1. Memerlukan tenaga yang lebih tinggi dalam usaha yang sama.
2. Denyut nadi meningkat lebih tinggi.
3. Cepat merasakan lelah.
4. Setelah bekerja memerlukan waktu untuk pemulihan yang relative lebih lama.
Sedangkan menurut Pheasant (1991) ada tujuh prinsip dasar dalam
mengatasi sikap tubuh selama bekerja yaitu:
1. Hindari inklinasi kedepan pada tubuh.
2. Hindari penggunaan anggota gerak bagian atas dalam posisi terangkat.
3. Hindari pemutaran badan dalam sikap asimetris (terpilin).
4. Hindari inklinasi kedepan pada kepala dan leher.
5. Lengkapi sandaran punggung pada semua tempat duduk.
6. Bila mungkin persendian hendaknya dalam rentangan atau jangkauan
sepertiga dari gerakan maksimum.
7. Bila menggunakan tenaga otot, hendaknya anggota badan dalam posisi
menghasilkan tenaga yang maksimum.
Sikap kerja dalam proses pencetakan batu bata adalah sikap kerja beridiri
dimulai dari persiapan alat, pembuatan adonan cetakan dari tanah liat, proses
pemadatan. Sedangkan posisi jongkok dan membungkuk dimana sikap kerja ini
pada proses pencetakan dan pemadatan yang kalau dilihat sikap kerja ini adalah
sikap kerja paksa. Sehingga jika lingkungan kerja memungkin untuk melakukan
perubahan sikap kerja dari jongkok menjadi sikap berdiri dengan bantuan meja
kerja untuk meninggikan tempat cetakan batu bata akan menurangi keluhan
subyektif dan kelelahan kerja. Dan apabila tidak memungkinkan untuk
meninggikan tempat cetakan batu bata, pada saat proses pencetakan maka dapat
dilakukan dengan sikap kerja duduk menggunakan kursi kecil atau tingklik untuk
menghindari sikap kerja paksa jongkok. (Wayan Dana, 2002).
2.5 Kelelahan Kerja
2.5.1 Definisi Kelelahan Kerja
Kelelahan adalah suatu mekanisme perlindungan tubuh agar tubuh terhindar dari
kerusakan lebih lanjut sehingga terjadi pemulihan setelah istirahat. Kelelahan
diatur secara sentral oleh otak. Pada susunan saraf pusat terdapat sistem aktivasi
(simpatis) dan sistem inhibisi ( parasimpatis).

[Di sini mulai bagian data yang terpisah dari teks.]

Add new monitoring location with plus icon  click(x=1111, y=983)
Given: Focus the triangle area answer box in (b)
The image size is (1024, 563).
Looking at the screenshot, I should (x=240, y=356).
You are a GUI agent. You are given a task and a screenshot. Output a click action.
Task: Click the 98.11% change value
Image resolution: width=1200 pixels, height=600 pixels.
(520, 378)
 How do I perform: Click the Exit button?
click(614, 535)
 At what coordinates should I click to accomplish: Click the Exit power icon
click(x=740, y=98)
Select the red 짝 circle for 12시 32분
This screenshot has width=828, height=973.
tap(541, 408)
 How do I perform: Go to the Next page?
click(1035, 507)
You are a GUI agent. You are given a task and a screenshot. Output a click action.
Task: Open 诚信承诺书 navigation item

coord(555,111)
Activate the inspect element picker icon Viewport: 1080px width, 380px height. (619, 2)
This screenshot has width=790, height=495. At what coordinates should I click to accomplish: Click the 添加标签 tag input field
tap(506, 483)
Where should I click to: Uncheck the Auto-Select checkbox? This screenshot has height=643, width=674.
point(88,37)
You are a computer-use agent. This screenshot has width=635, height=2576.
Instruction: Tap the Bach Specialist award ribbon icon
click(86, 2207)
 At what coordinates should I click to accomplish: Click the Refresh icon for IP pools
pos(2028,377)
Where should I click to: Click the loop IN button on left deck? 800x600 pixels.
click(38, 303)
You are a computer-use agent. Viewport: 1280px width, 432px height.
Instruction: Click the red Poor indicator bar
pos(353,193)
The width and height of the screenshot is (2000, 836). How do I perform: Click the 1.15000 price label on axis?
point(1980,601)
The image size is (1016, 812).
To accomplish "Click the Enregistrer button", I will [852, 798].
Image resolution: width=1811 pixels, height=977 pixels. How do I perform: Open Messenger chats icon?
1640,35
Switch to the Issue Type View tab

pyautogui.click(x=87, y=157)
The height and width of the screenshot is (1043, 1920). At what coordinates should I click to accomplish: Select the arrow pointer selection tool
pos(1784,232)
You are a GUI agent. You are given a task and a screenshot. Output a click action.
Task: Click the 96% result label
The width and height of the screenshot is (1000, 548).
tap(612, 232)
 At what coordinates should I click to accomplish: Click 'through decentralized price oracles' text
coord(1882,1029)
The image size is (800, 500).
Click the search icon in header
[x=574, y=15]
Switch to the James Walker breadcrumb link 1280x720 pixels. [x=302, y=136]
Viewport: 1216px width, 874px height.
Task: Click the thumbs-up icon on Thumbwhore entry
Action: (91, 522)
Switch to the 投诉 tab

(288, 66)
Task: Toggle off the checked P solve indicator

Kelalahan menunjukkan kondisi
yang berbeda-beda dari setiap individu, tetapi semuanya menyebabkan kehilangan
efisiensi dan menurunnya kapasitas kerja serta ketahanan tubuh. Kelelahan
diklasifikasikan menjadi dua jenis, yaitu kelelahan otot dan kelelahan umum.
Kelelahan otot adalah merupakan perasaan nyeri otot, ditunjukkan melalui gejala
sakit nyeri yang luar biasa seperti ketegangan otot dan daerah sekitar sendi.
Sedangkan kelelahan umum ditandai dengan berkurangnya kemauan untuk
bekerja yang disebabkan oleh monotomi berupa intensitas dan lamanya bekerja,
keadaan lingkungan, sebab-sebab mental, status kesehatan. Tubuh dirasakan
terhambat melakukan aktivitas, kehilangan keinginan untuk melakukan tugas-
tugas fisik maupun mental, merasa berat, ngantuk dan letih. Secara umum gejala
kelelahan dapat dimulai dari yang sangat ringan sampai perasaan yang sangat
melelahkan. Kelelahan subjektif biasanya terjadi pada akhir jam kerja, apabila
rata- rata beban kerja melebihi 30-40 % dari tenaga aerobik (Tarwaka,dkk, 2004).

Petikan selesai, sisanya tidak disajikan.